- TASK PROMPT -
Reproduce each line of the records below verbatim, leaving out the pictures.

____________________

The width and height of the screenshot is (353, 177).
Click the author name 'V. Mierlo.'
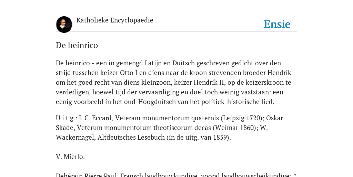point(70,157)
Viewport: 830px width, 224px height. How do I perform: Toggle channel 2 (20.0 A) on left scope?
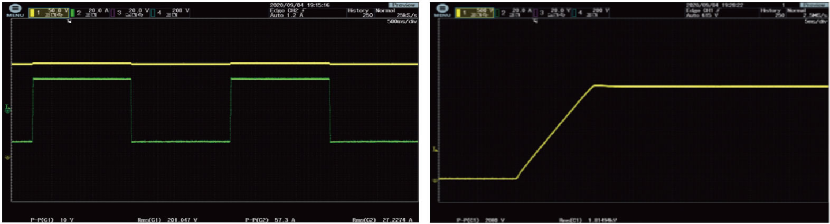coord(93,12)
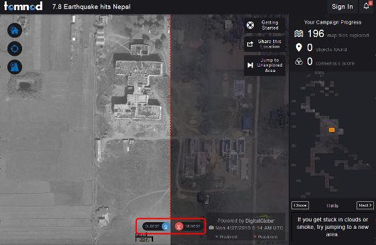Click the orange tile on the minimap
The width and height of the screenshot is (376, 245).
click(332, 130)
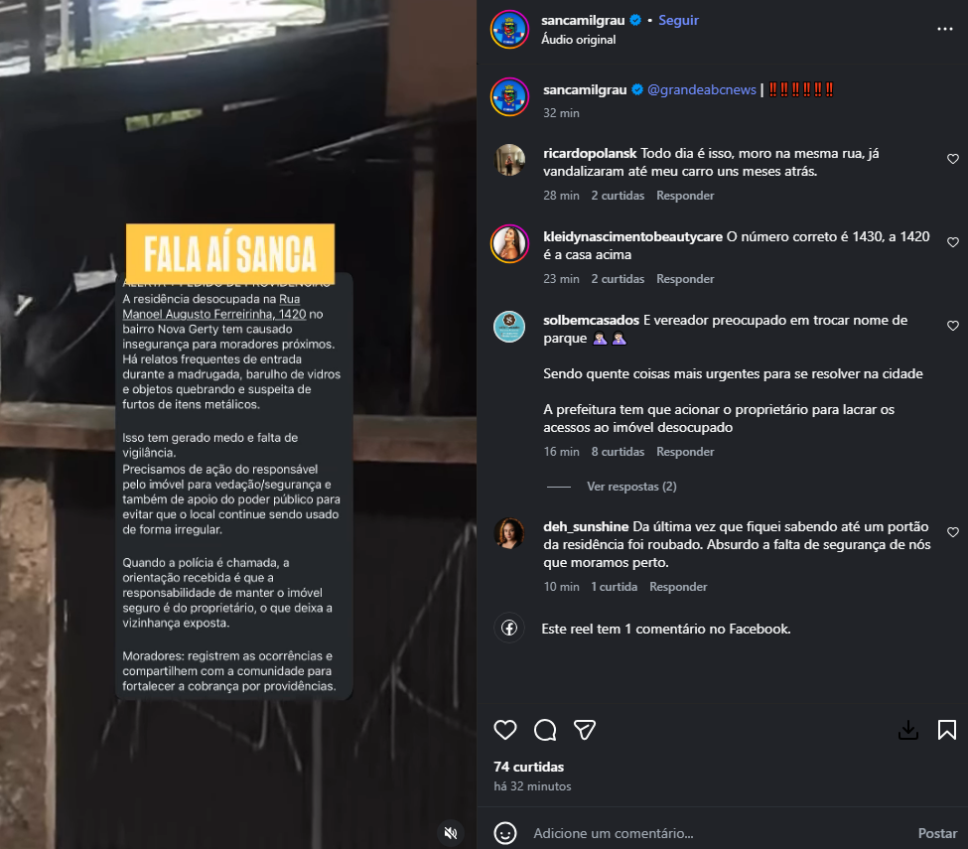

____________________

- SOLUTION TO THE EXERCISE -
The width and height of the screenshot is (353, 177).
Click the author name 'V. Mierlo.'
point(70,157)
Viewport: 830px width, 224px height. How do I perform: Toggle channel 2 (20.0 A) on left scope?
coord(93,12)
Click the orange tile on the minimap
The width and height of the screenshot is (376, 245).
click(332, 130)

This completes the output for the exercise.